3月10日の参議院予算委員会で立憲民主党の白眞勲議員が、「日本独自の外交として、安倍元総理などを特使として派遣しては」と間の抜けた提案をしていた(立憲民主党ニュース)。この提案、以前ネットでジョークのように拡散されていた気がする。白議員も冗談がきつい、いやまさか本気!?

3月1日、衆議院本会議にかけられた「ロシアによるウクライナ侵略を非難する決議」にれいわ新選組が賛成しなかったのも、子ども染みた茶番にみえる。れいわによると、賛同しなかったのは「形式だけの決議は必要ない、意味がない」からだという(れいわ新選組)。ロシアに対抗するうえで欠かせないのがG7を中心とした国際社会の結束である。国民の代表である国会の決議は、国際社会向けて日本人の意思を表明するものだ。能弁な山本太郎代表なら「言葉の力」、さらには「沈黙は共犯」という考え方を認識しているはずだと思うが。いや、決議不参加は目立つためのパフォーマンスだったのかも。

こうしたなかで、独自の見解を示すのが鈴木宗男議員である。

「『ゴルバチョフ氏の愚は繰り返さぬ』鈴木宗男氏が語るプーチン大統領の論理」(AERA dot.)というインタビュー記事の中で、同氏は「『ウクライナが善、ロシアが悪』という構図」に異議を唱える。ミンスク合意を履行せず、ロシアとの緊張を高めたゼレンスキー大統領の「過ち」に加え、アメリカが「今年に入って『ロシアは明日にも侵攻する』といった情報を世界に流し続け」て、ロシアを「挑発」した。そして、「ロシアが侵攻に踏み切ったのは、〈中略〉ゼレンスキー氏がミンスク合意を履行しないことが明らかになったからだ」と分析する。

ミンスク合意をめぐるゼレンスキー大統領の「失策」は、鈴木議員に限らずロシア研究者の大方の見解であろう。しかし、約束を反故にするのはプーチンの得意技ではなかったか。ロシアではなくNATOをパートナーにしたいというウクライナ政府の決定を武力で覆そうとする行為は、絶対に容認できないし、ジェノサイドの危機が迫るような戦況下で、ロシア寄りの発言には全く説得力がない。

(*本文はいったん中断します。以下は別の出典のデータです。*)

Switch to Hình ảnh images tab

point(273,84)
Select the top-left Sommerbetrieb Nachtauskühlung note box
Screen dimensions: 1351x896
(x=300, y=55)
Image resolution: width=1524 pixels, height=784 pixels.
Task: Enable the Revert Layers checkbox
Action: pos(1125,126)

鈴木氏はさらに、プーチンのウクライナの中立化とはNATO非加盟にとどまらず、「スイスやオーストリアのようなイメージ」ではないかと指摘する。現実離れも甚だしいが、記事を読み進めると、この身びいきともみえる発言の理由がわかる。鈴木議員はプーチンに4回会ったことがあり、その印象を「強面と言われますが、人情家だと思います」と語っている。ナンダ、同氏はプーチンファンクラブの会員だったのか。

ファンクラブのメンバーはアメリカにもいる。アカデミー賞を始め幾多の受賞歴を持つオリバー・ストーン監督だ。

ストーン監督は2015年から2年間にわたってプーチンに密着取材をし、2017年にはドキュメンター映画として公開した。「オリバー・ストーン オン プーチン」というタイトルで日本語字幕版が出されている。

私は、NHK BSの世界のドキュメンターという番組で見たが、この映像の中のプーチンは知的で、活力に溢れたチャーミングな人物、鈴木議員の言葉のように「強面」のイメージを一変させるものであった。が、他方でプーチンに魅入られ、まるで恋に落ちたような監督の姿にショックを受けた。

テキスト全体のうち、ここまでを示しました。